2. Oral history interview with Sam Gilliam, Sept. 18, 1984,  Archives of American Art, Smithsonian Institution, aaa.si.edu.

3. Quoted in LeGrace G. Benson, “Sam Gilliam: Certain Attitudes,” Artforum, September 1970, pp. 56–58.

4. Jonathan P. Binstock, Sam Gilliam: A Retrospective, Berkeley, University of California Press, 2005, pp. 36–37; Binstock curated Gilliam’s 2005 career survey at the Corcoran Gallery.

5. Sam Gilliam interview transcript, 2011, Washington, D.C., Phillips Collection Library, p. 3.

6. Press release and checklist for “In Honor of Dr. Martin Luther King, Jr.,” Oct. 31–Nov. 3, 1968, at the Museum of Modern Art, New York.

7. Quoted in Donald Miller, “Hanging Loose: An Interview with Sam Gilliam,” ARTnews, January 1973, artnews.com.
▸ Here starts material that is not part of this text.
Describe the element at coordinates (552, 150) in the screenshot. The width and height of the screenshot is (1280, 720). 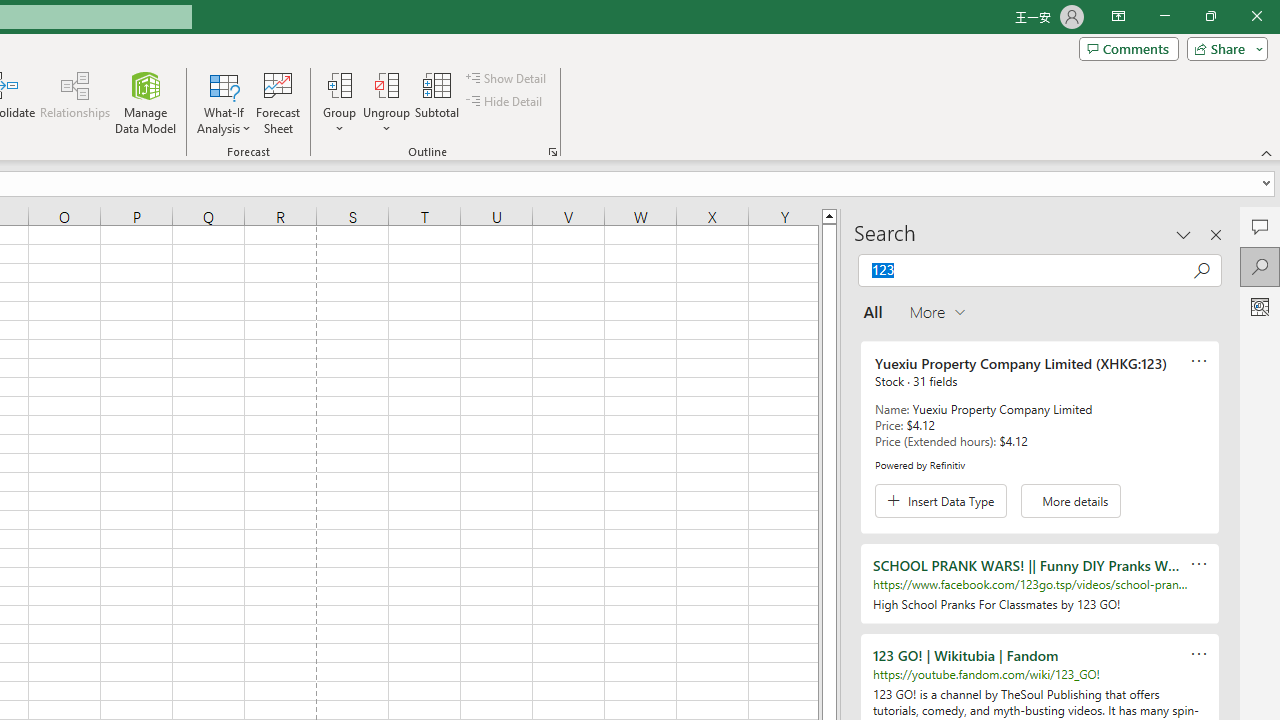
I see `'Group and Outline Settings'` at that location.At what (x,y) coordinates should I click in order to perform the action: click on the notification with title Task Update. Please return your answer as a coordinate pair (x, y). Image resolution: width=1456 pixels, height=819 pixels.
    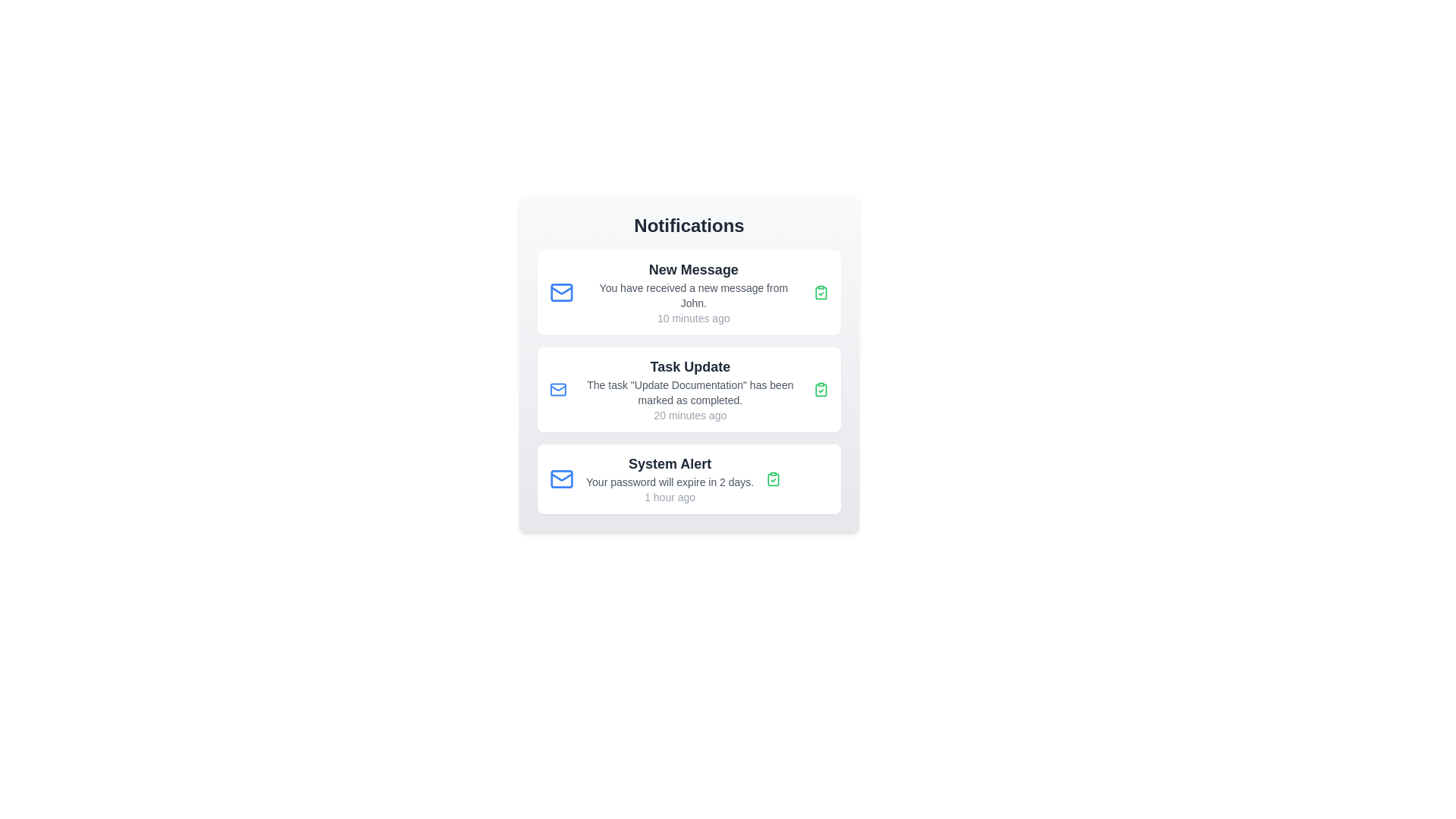
    Looking at the image, I should click on (688, 388).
8. Gilliam rejects the notion that he makes “black art,” while readily acknowledging he is a “black artist.” In 1971 Gilliam and fourteen other artists boycotted the Whitney Museum’s controversial exhibition, “Contemporary Black Artists in America,” after the Black Emergency Cultural Coalition, which had negotiated with the Whitney for the show, criticized the museum’s failure to involve black curators. He did participate in 1971 in “The De-Luxe Show,” an integrated survey of vibrant abstraction in a repurposed movie theater in Houston, which was curated by the African American artist Peter Bradley at the invitation of collectors Dominique and John de Menil. These two shows, staged months apart, are the subject of Darby English’s book 1971: A Year in the Life of Color, Chicago, University of Chicago Press, 2016.

9. Mary Schmidt Campbell, “Sam Gilliam: Journey Toward Red, Black, and ‘D,’” in Red & Black to “D”: Paintings by Sam Gilliam, New York, Studio Museum in Harlem, 1982, p. 10.
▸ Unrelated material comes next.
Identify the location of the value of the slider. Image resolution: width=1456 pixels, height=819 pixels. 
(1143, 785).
10. Ibid., p. 9. Campbell calls the work a masterpiece and attributes the “cathedrals” description to Washington Star critic Benjamin Forgey.

11. Audio excerpt of an oral history interview with Sam Gilliam, Nov. 4–11, 1989, Archives of American Art, Smithsonian Institution, aaa.si.edu.

12. Quoted in Miller, “Hanging Loose.”

13. The museum did not acquire this work, however. In 2003 the Phillips deaccessioned a major beveled-edge painting from 1971 for $4,500. The piece sold in November 2018 for $2.2 million.

14. Quoted in Amanda Jiron-Murphy, “Sam Gilliam on Inspiration, Part II,” Phillips Collection blog, Apr. 4, 2011, blog.phillipscollection.org.

15. “Sam Gilliam, Interview by Don Ball.”